**Excerpt to read**.
====

Religious liberals need to reconsider their hostility to Christendom, remembering that the original Social Gospel, with its thirst for justice, was unabashedly Christendom-centered. And religious conservatives, without reducing their passion for needed moral reforms, should be mindful of their blessings and position of unrealized strength. The quiet religious revival in New York City is mostly below the radar screen. But it showcases how Christendom, although it ebbs and flows, after 1700 or so years, is not going away.
A recent Barna study confirms other data showing increased church attendance over the last decade in ostensibly secular New York City, including increased numbers of “born-again” believers. The findings defy not only stereotypes about “godless” New Yorkers but also illustrate that, despite all the talk about secularizing America, church participation has remained remarkably unchanged nationally for most of 80 years.
The much ballyhooed religiously unaffiliated number about 15-20 percent of Americans (some of whom still report attending religious services and most of whom still profess belief in God.). About 75-80 of Americans percent say they are Christian, with Jews the next largest religious group, numbering under 2 percent.
Yet “Christendom” is reputedly over according to many Christian conservatives, who’ve declared America post-Christian. Some have heralded this reputedly new secular age as an opportunity for the church to recover its prophetic witness.
Meanwhile, religious liberals often condemn Christian conservatives for supposedly clinging to Christendom by defending traditional morals in society or civil religion. Some on the Religious left deride the whole project of “Christendom” as an egregious compromise of true Christianity dating back to Constantine. For them, Christendom means centuries of theocracy, conquest, empire, slavery and hypocrisy.
Christendom indeed has included nearly all the faults alleged, but it did not invent any of them. Theocracy, conquest, empire, slavery and hypocrisy have been intrinsic to nearly all human history. What the critics forget is that Christendom also refined the social conscience and capacity for reform to challenge its own moral failures. Christendom developed human rights and legal equality, social tolerance, constitutional democracy, free enterprise, technology, modern science and medicine, new levels of arts and literature, and refined notions of charity.
Typically most critics of Christendom are unknowingly relying on its assumptions and moral heritage. Some imply that Christians can never really be more than an alternative community, even as they rely on the institutional vestiges of Christendom for their influence and advocacy. More conventional believers on the left denounce the supposed imposition of religious beliefs about marriage or abortion on society while simultaneously urging that society adopt their own religious beliefs about the environment, poverty, or peacemaking.

====

**Exercise data**.
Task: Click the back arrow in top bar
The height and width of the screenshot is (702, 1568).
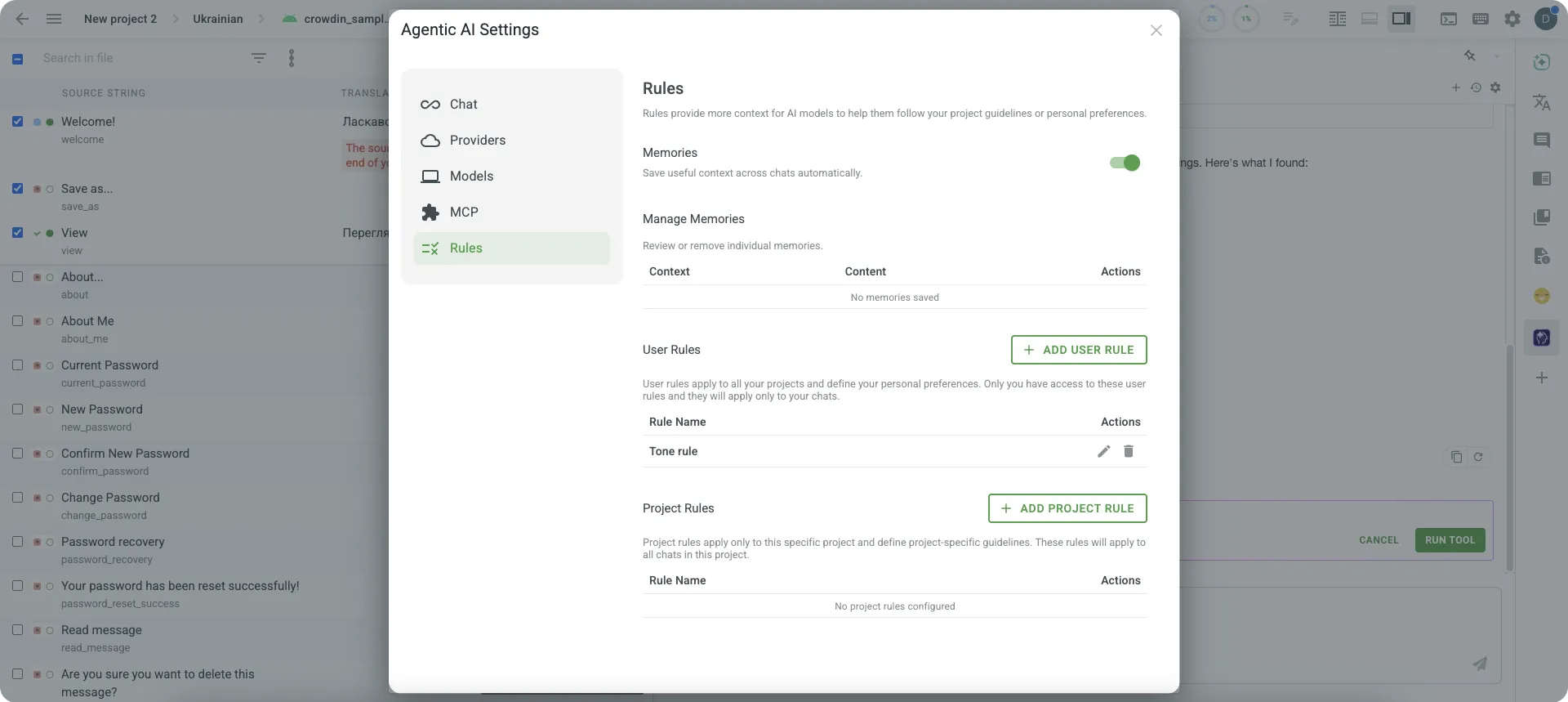Action: tap(22, 19)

====

**Work instructions**. Please copy the Christendom essay starting at "Christendom indeed has" and ending at "notions of charity.", substituting "almsgiving" for "charity". The listing has nothing to do with the Christendom essay.

**Answer space**.
Christendom indeed has included nearly all the faults alleged, but it did not invent any of them. Theocracy, conquest, empire, slavery and hypocrisy have been intrinsic to nearly all human history. What the critics forget is that Christendom also refined the social conscience and capacity for reform to challenge its own moral failures. Christendom developed human rights and legal equality, social tolerance, constitutional democracy, free enterprise, technology, modern science and medicine, new levels of arts and literature, and refined notions of almsgiving.